Memory bandwidth is the most important thing for token generation. Hardware support for FP8 or FP4 probably does not matter much for token generation. You should be able to run the operations on the CPU in FP32 while reading/writing them from/to memory as FP4/FP8 by doing conversions in the CPU's registers (although to be honest, I have not looked into how those conversions would work). That is how llama.cpp supports BF16 on CPUs that have no BF16 support. Prompt processing would benefit from hardware FP4/FP8 support, since prompt processing is compute bound, not memory bandwidth bound.
As for how well those CPUs do with LLMs. The token generation will be close to model size / memory bandwidth.
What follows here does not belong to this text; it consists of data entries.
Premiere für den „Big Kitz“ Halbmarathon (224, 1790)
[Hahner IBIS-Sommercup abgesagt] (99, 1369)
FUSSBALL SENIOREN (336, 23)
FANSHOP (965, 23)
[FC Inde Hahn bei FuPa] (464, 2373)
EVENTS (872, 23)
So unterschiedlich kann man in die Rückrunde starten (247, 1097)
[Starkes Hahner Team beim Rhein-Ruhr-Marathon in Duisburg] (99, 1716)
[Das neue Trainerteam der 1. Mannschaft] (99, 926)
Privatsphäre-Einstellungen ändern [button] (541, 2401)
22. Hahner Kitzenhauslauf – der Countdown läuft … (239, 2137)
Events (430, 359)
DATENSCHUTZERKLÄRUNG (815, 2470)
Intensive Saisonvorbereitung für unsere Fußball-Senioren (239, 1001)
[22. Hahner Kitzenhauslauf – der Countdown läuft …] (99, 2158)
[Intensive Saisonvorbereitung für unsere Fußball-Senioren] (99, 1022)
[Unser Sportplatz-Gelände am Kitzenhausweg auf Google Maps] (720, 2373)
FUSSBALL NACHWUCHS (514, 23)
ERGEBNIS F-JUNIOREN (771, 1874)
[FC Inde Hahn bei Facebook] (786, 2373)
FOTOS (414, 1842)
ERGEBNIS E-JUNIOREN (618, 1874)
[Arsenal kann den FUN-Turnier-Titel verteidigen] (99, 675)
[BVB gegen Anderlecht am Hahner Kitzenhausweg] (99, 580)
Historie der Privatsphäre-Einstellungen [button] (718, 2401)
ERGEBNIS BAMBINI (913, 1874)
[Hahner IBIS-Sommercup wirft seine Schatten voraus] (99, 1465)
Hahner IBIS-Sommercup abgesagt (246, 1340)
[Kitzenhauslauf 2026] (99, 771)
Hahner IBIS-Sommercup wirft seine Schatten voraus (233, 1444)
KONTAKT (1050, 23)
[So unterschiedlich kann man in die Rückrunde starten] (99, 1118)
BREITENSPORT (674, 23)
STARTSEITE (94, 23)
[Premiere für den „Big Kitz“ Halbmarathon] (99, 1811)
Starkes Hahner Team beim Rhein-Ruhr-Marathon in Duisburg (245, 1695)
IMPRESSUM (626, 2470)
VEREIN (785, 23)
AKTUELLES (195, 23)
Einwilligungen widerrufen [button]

At least, that is what I have learned from local experiments:
https://github.com/ryao/llama3.c
Note that prompt processing is the phase where the LLM is reading the conversation history and token generation is the phase where the LLM is writing a response.
By the way, you can get an ampere altra motherboard + CPU for $1,434.99:
https://www.newegg.com/asrock-rack-altrad8ud-1l2t-q64-22-amp...
I would be shocked if you can get any EYPC CPU with similar/better memory bandwidth for anything close to that price. As for Strix Halo, anyone doing local inference would love it if it is priced like a gaming part. 4 of them could run llama 3.1 405B on paper. I look forward to seeing its pricing.